Peregrine Guarding Private Limited
Peregrine, the Company's Security Services subsidiary based in India was established in 1995 and provides manned guarding services and security solutions to a comprehensive pan-India client base.
Peregrine operates on PAN India basis and has clients in a range of sectors including telecom, ITES, manufacturing, pharmaceutical, banking, real estate and healthcare.
Tenon Property Services Private Limited
Tenon, the Company's Integrated Facility Management subsidiary provides quality Integrated Facility Management services to a range of clients on a pan India basis.

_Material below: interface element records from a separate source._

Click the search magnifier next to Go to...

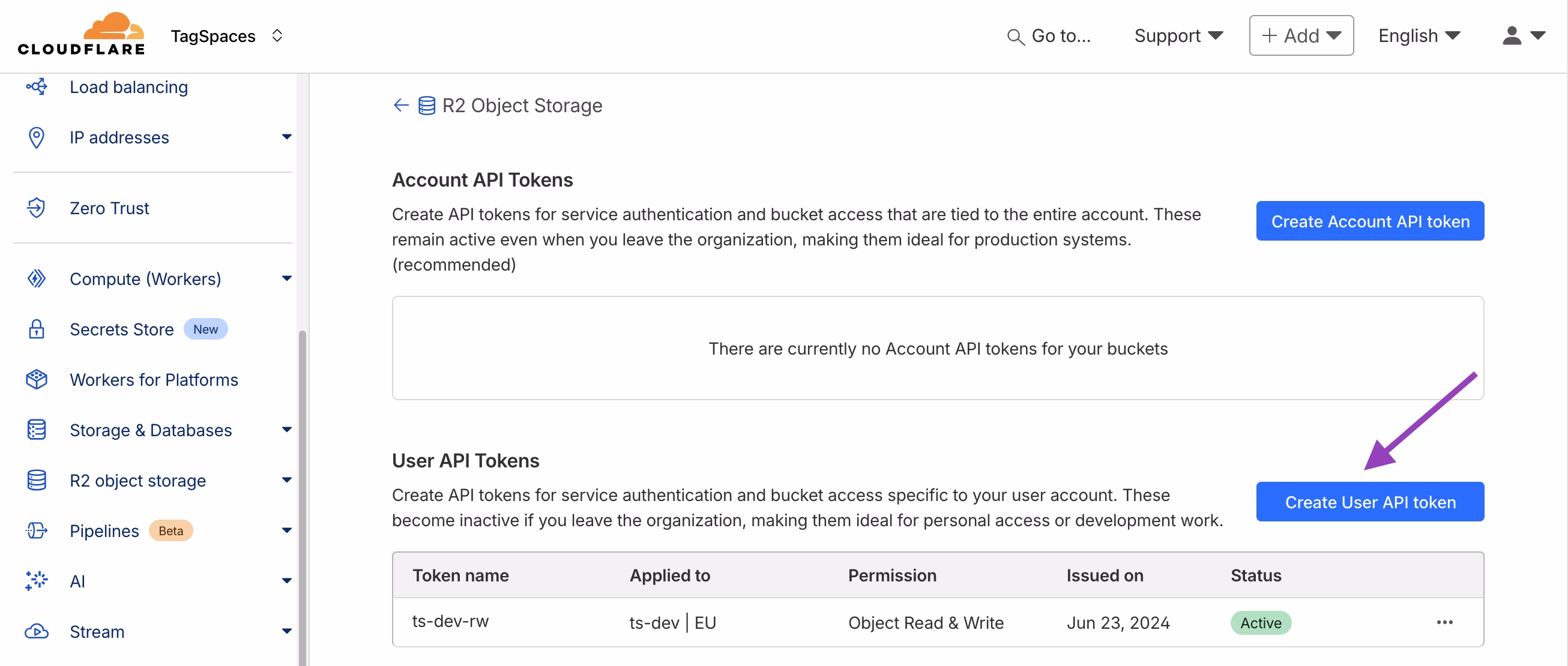pos(1015,36)
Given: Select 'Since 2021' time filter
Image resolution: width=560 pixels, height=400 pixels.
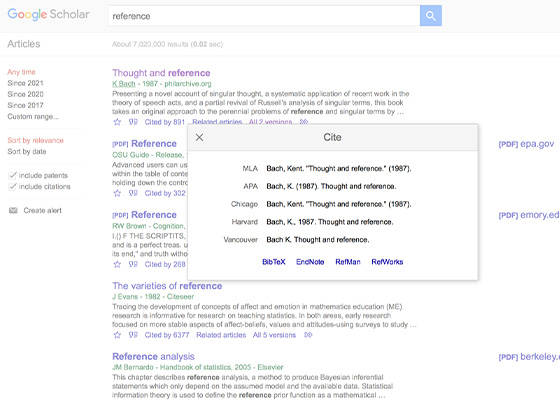Looking at the screenshot, I should tap(25, 83).
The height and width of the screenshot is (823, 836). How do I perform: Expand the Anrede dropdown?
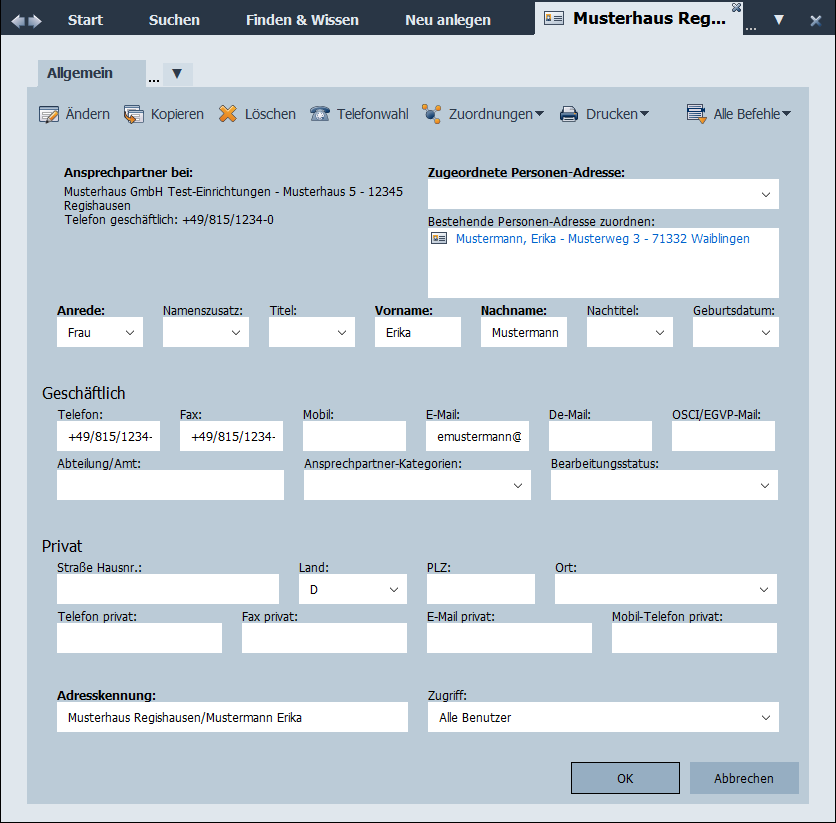130,333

Roto Power Projects Pvt Limited
Roto Power was established 15 years ago and currently operates in 28 states/union territories in India. The company was acquired by the Group in June 2009 and provides a range of mechanical and electrical engineering services including maintenance services, annual maintenance contracts and housekeeping services to a variety of customers. Rotopower also provides services to telecom tower companies for the maintenance and running of electrical equipment.